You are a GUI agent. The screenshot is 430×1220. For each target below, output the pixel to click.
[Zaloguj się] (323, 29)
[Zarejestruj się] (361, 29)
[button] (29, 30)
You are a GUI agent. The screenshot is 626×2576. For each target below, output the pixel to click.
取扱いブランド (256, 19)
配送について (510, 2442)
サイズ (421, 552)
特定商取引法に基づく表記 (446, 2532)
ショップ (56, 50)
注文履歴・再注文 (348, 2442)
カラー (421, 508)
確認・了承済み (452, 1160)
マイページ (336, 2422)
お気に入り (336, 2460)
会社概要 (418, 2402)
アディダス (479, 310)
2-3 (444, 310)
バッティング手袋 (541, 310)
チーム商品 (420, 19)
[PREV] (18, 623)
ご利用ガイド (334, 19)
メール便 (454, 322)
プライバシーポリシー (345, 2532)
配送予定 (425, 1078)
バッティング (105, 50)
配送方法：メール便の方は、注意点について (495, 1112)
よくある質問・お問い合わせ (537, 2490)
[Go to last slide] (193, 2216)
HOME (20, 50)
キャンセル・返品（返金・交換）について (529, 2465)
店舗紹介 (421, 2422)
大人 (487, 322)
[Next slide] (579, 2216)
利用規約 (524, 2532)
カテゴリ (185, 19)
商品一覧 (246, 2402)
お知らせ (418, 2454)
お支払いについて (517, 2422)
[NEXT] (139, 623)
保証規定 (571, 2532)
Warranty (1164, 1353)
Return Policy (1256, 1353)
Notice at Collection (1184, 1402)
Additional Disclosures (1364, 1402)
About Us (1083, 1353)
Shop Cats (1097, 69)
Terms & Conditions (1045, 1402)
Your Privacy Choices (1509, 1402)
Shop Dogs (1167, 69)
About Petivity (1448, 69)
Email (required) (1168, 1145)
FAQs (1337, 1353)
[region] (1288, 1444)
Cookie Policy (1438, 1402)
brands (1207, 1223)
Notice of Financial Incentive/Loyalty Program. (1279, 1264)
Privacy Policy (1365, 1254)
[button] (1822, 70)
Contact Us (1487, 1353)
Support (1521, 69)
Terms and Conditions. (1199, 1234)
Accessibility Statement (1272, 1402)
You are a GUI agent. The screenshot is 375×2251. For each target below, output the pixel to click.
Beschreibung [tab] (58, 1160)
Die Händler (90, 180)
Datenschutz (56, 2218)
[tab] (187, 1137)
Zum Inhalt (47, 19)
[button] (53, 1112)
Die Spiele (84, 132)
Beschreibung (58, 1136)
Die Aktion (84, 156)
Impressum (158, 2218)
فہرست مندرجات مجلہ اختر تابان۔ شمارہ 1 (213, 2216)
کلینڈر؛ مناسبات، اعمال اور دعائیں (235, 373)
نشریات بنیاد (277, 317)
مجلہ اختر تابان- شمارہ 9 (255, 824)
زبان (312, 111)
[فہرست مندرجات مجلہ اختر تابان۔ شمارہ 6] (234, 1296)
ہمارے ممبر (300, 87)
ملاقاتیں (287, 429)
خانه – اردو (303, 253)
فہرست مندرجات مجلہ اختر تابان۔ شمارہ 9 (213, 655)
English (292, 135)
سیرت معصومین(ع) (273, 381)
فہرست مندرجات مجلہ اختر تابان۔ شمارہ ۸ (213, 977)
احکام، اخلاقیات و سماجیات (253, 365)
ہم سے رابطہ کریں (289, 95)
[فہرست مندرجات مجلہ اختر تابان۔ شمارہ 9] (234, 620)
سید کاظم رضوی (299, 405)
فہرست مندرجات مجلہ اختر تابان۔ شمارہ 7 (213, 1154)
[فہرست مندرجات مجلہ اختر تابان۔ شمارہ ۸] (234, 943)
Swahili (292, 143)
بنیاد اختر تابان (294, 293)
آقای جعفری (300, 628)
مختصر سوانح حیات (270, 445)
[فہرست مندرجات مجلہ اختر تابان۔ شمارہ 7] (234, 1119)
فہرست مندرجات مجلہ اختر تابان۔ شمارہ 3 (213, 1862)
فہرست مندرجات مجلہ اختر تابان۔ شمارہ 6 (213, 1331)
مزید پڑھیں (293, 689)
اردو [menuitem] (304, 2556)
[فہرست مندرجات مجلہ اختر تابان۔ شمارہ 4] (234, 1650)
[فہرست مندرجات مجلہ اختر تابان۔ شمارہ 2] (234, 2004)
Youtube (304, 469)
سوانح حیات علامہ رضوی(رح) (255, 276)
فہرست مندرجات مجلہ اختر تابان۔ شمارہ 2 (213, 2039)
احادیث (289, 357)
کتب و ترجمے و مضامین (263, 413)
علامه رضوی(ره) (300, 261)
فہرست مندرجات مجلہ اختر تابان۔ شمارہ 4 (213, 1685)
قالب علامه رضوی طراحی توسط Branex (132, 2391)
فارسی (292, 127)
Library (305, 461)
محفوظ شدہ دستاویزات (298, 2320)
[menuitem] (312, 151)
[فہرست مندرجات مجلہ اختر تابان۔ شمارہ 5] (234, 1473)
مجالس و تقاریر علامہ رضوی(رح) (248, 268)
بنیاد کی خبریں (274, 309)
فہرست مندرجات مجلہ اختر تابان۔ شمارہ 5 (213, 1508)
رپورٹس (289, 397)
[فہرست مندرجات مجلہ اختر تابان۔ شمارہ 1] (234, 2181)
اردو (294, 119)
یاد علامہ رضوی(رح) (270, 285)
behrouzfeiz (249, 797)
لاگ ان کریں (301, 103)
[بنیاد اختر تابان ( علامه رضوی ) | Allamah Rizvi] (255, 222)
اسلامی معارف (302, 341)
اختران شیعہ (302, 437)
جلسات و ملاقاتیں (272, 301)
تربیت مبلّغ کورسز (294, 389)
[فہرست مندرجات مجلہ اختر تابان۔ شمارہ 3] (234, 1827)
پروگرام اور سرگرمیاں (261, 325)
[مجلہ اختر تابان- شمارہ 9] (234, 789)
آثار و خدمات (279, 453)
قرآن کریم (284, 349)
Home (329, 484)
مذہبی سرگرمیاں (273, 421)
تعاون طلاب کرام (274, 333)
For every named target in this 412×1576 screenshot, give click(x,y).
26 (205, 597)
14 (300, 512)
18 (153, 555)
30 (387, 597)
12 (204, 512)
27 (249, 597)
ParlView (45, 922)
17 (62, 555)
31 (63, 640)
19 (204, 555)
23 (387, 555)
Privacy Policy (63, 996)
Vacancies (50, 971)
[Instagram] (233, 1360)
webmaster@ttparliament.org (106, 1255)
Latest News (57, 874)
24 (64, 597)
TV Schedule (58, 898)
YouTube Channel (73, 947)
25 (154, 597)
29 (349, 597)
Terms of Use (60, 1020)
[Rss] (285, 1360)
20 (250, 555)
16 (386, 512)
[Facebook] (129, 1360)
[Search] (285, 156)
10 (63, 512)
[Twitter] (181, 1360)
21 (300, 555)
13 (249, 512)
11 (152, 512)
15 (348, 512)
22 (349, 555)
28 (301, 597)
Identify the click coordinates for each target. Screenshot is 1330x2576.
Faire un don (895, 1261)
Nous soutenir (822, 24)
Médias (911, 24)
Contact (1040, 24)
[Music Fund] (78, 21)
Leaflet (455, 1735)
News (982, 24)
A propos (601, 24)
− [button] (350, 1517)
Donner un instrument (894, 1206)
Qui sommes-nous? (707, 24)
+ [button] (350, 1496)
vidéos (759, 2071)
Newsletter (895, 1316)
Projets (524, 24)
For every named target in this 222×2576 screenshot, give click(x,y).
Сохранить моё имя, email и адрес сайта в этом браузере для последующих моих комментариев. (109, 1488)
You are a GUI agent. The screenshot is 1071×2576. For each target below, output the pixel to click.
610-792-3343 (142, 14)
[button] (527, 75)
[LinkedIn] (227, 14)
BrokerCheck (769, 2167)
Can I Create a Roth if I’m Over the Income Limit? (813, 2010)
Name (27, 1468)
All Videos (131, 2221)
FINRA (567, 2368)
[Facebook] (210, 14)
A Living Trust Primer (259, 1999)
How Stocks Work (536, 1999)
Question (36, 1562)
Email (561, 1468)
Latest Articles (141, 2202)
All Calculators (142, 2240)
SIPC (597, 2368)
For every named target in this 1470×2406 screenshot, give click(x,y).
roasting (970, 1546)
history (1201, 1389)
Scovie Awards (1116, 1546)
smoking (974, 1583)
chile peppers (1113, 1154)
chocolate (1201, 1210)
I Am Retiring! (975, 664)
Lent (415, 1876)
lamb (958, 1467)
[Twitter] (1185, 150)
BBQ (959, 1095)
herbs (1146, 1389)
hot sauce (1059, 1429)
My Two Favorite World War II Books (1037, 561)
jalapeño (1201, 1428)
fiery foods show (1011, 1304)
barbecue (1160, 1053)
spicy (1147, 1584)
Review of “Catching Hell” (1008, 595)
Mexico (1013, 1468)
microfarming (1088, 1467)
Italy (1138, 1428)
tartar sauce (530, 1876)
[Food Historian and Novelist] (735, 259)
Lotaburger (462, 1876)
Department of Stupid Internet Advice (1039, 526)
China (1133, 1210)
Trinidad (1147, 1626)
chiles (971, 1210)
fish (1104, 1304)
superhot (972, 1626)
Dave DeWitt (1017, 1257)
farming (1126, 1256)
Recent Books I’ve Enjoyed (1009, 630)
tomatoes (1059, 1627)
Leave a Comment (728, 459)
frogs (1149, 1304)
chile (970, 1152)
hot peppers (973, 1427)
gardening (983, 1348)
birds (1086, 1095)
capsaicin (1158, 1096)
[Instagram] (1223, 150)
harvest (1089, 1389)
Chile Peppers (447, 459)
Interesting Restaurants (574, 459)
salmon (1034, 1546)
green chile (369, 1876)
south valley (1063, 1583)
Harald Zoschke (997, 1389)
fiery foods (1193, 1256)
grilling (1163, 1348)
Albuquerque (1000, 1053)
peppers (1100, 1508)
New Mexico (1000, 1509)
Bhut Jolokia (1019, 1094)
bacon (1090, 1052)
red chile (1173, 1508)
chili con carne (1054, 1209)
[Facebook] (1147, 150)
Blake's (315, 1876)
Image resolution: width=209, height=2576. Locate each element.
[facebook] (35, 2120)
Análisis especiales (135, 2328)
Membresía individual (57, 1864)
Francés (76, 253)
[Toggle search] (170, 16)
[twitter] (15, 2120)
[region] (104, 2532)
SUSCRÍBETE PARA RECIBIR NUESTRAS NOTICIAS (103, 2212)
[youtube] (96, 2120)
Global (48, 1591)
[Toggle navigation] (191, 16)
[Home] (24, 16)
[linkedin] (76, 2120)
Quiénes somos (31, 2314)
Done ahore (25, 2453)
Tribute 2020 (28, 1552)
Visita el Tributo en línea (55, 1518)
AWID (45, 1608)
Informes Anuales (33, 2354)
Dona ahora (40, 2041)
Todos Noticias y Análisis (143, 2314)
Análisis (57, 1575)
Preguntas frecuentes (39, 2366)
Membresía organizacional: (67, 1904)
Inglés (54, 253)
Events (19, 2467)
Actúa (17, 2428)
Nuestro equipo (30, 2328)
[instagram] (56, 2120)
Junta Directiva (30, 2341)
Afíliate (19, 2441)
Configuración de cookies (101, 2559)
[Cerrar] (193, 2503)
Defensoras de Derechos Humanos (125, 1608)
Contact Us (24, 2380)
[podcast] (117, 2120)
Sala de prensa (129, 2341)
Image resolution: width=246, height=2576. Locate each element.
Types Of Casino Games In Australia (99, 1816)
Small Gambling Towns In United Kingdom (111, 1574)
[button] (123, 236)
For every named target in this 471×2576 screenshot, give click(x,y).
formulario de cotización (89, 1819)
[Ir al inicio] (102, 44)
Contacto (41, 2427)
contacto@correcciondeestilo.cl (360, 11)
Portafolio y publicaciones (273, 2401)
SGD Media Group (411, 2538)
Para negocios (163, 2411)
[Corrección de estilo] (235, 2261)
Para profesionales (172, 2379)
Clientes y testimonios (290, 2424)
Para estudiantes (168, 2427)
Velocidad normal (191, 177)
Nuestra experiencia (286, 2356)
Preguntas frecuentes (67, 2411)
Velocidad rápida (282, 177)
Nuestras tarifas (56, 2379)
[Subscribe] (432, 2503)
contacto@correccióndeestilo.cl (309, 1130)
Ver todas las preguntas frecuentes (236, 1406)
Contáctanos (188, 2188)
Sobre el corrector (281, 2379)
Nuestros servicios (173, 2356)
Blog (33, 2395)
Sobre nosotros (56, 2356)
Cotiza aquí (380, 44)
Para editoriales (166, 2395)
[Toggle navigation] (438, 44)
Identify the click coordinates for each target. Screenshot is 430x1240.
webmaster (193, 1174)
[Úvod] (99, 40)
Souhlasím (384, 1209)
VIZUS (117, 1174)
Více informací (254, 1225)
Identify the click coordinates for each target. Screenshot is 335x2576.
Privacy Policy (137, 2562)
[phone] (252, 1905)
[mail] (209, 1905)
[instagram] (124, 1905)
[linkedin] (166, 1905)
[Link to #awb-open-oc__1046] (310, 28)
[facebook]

What the task asks: Scan the records for the string "بنیاد". Copy each line in which it appears.

Answer to the problem:
نشریات بنیاد (277, 317)
بنیاد اختر تابان (294, 293)
بنیاد کی خبریں (274, 309)
[بنیاد اختر تابان ( علامه رضوی ) | Allamah Rizvi] (255, 222)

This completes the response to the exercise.